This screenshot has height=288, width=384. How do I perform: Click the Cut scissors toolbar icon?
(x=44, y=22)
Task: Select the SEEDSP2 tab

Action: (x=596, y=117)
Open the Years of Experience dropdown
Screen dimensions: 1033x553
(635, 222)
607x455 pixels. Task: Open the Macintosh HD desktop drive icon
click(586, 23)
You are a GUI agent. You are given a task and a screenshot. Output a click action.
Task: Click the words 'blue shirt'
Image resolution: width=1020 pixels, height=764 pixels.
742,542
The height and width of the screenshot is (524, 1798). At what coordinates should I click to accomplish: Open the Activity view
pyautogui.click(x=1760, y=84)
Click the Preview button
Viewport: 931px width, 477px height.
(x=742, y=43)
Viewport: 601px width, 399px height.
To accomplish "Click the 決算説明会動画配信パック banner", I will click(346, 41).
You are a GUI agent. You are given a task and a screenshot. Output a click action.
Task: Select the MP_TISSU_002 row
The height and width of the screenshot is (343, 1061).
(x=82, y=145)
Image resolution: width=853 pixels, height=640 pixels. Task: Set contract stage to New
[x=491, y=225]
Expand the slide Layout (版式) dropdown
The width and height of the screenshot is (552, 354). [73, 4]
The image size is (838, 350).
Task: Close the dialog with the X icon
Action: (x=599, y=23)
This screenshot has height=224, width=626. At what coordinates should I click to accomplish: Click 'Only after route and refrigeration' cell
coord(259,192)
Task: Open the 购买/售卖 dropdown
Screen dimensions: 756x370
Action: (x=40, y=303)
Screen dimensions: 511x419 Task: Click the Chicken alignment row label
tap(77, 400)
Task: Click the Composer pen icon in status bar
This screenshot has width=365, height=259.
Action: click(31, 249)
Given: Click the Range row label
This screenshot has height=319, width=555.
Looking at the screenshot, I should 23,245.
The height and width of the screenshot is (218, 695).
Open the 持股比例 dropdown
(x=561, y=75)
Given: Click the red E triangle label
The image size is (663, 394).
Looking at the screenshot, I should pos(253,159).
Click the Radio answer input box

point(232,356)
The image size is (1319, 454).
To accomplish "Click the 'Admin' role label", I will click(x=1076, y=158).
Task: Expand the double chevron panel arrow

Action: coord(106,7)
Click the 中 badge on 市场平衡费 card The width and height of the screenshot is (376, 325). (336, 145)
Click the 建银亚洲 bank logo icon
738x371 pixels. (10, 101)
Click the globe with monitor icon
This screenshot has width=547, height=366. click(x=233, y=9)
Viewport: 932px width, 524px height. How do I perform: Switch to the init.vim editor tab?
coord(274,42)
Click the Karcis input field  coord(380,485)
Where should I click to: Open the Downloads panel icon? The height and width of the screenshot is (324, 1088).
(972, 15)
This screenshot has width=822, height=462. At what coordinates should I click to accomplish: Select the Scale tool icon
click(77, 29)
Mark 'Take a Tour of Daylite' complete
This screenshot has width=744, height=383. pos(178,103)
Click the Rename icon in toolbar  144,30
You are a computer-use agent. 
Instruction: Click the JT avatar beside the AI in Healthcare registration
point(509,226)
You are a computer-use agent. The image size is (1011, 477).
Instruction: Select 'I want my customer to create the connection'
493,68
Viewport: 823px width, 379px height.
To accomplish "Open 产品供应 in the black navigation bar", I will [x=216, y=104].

----------

**Objective**
Write out the lines of the records exactly as they appear, beginning with the line containing "This screenshot has width=822, height=462." and continuing through the end of the records.

**Output below**
This screenshot has width=822, height=462. At what coordinates should I click to accomplish: Select the Scale tool icon
click(77, 29)
Mark 'Take a Tour of Daylite' complete
This screenshot has width=744, height=383. pos(178,103)
Click the Rename icon in toolbar  144,30
You are a computer-use agent. 
Instruction: Click the JT avatar beside the AI in Healthcare registration
point(509,226)
You are a computer-use agent. The image size is (1011, 477).
Instruction: Select 'I want my customer to create the connection'
493,68
Viewport: 823px width, 379px height.
To accomplish "Open 产品供应 in the black navigation bar", I will [x=216, y=104].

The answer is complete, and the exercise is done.